Es una fantasía cumplida, asegura. Pero “también es una pega bastante concreta: cada día tenemos que abrir, cerrar y pagar los impuestos”.
Entre trámites y permisos pasaron unos seis meses. Cuando comenzaron, en marzo, justo cuando las restricciones sanitarias y el toque de queda volvían a limitar los horarios. Empezaron abriendo entre las 15:00 y 20:00 horas. “Me sentía muy raro, porque llegaba a las 10 de la noche a mi casa, muy temprano, y en ese lapso había pasado de todo”, relata González.
El negocio siempre ha sido una mitad de cada uno. Ambos pusieron la misma cantidad de dinero, proveniente de ahorros y préstamos. Con esa inversión inicial se han desarrollado durante un año; no han tenido que poner un peso más. Si bien no recibieron un salario durante los cinco primeros meses, porque lo principal era pagar al cocinero y a los garzones, ya ven números azules. “Cobrábamos en cerveza”, dicen entre risas.
Las tareas, eso sí, son distintas.
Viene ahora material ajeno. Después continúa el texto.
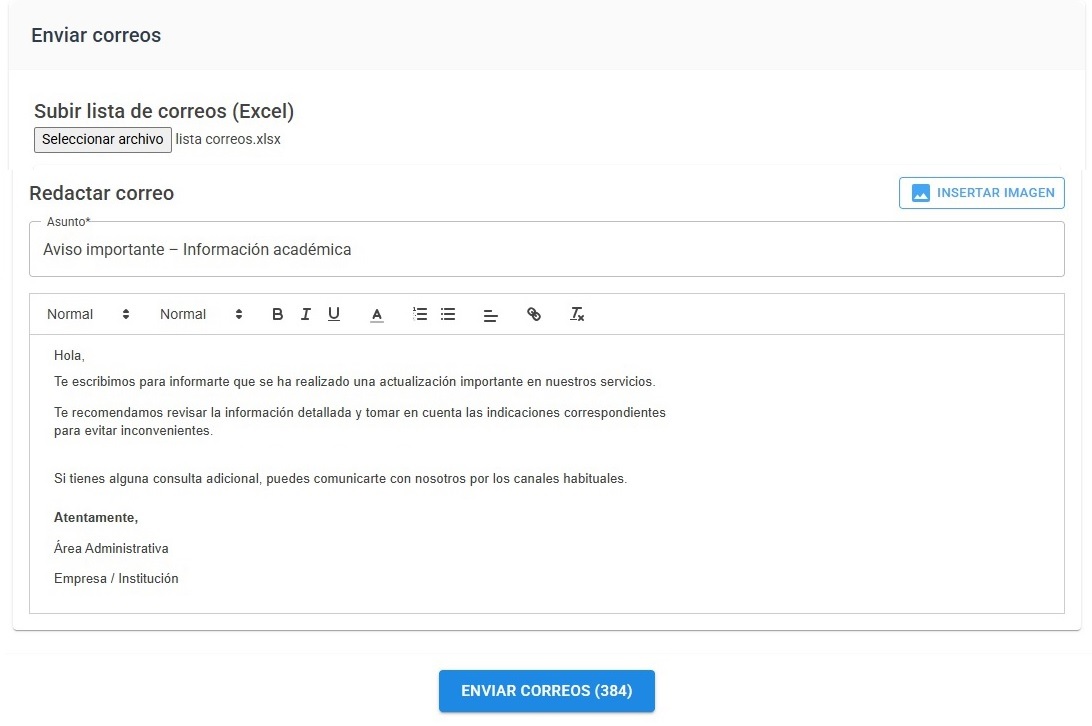Insert a hyperlink using the link icon
Image resolution: width=1092 pixels, height=726 pixels.
pos(533,314)
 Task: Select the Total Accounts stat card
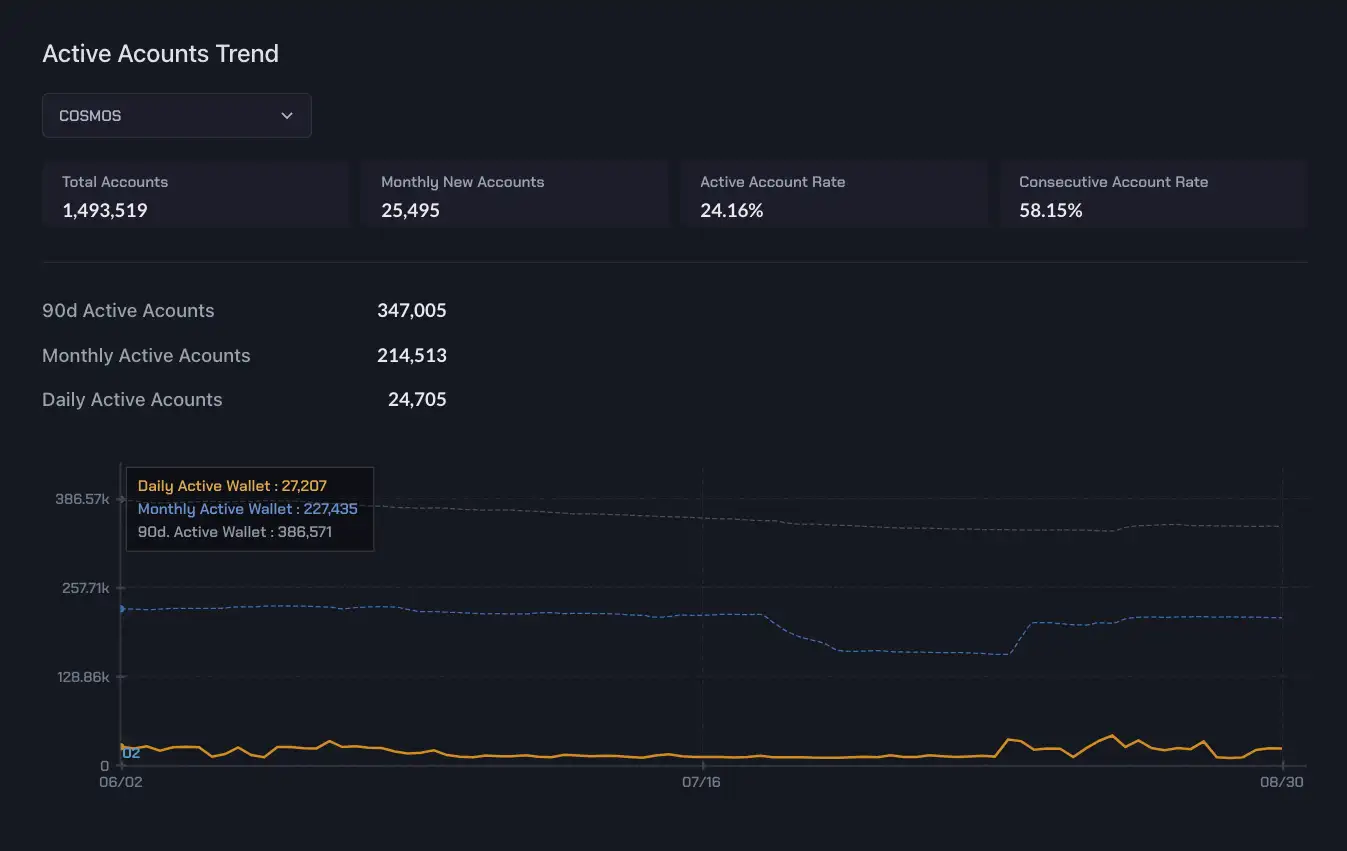[x=195, y=195]
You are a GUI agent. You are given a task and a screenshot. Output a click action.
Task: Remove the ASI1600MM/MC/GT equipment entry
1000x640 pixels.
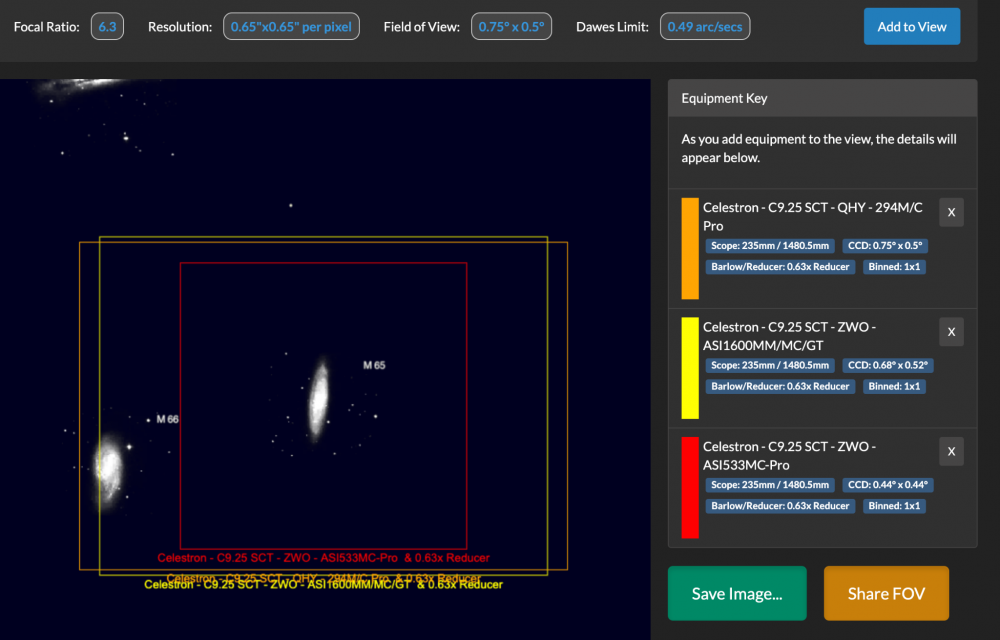tap(951, 331)
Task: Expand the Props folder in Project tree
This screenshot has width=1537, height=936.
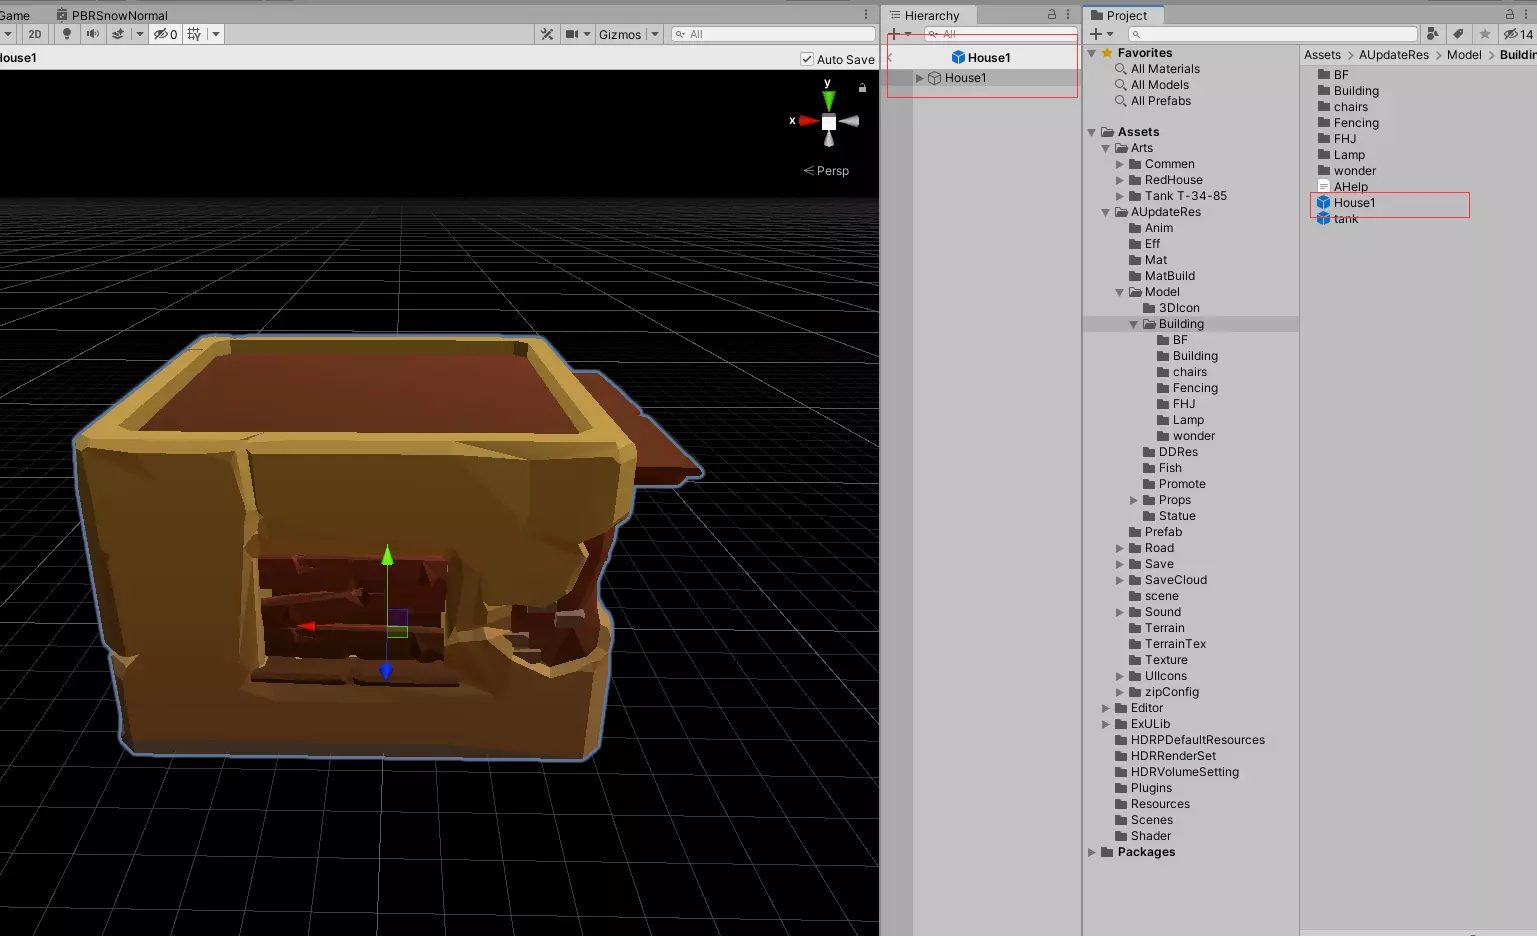Action: coord(1134,500)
Como Diego González trabaja en una editorial, Daniela Lagos ha dedicado más tiempo al bar. Se hace cargo de la administración diaria, de organizar los turnos, de ir a comprar cuando es necesario, de recibir a los proveedores cuando llegan y también de atender la barra. Diego, en tanto, se encarga de las reparaciones y de otros proyectos. Lagos acota: “Si algo se echó a perder, yo le aviso y listo; él se encarga”.
Desde el otro lado de la barra, los primeros habitantes de La Isla reflexionan sobre este año de vida. Se sienten dichosos de cómo han armado el recinto y del toque relajado que le han dado al, donde buscan que la gente llegue a disfrutar sin prisa de una cerveza y de comida. “Hay público que se ha mantenido, pero también grupos que han llegado por nosotros. Gracias a Diego, que viene del mundo de la literatura, llega mucha gente de las editoriales. Yo soy lesbiana, mi pareja trabaja aquí y es súper importante para nosotros que este sea un espacio en donde las diversidades y las disidencias se sientan cómodas y bienvenidas. Es un espacio que hemos ido construyendo”, acota Lagos.
Por eso, independientemente de la hora en la que termine su turno, muchas veces ambos se quedan compartiendo con amigos en alguna mesa hasta el cierre.
Desde el otro lado del bar, ahora a ellos les ha tocado hacerse amigos de sus clientes. “Me gusta más estar en la barra, con un poquito menos de interacción, la verdad”, dice Daniela Lagos. González, en cambio, es más sociable: siempre hay amigos de él en alguna mesa y si no, los hace.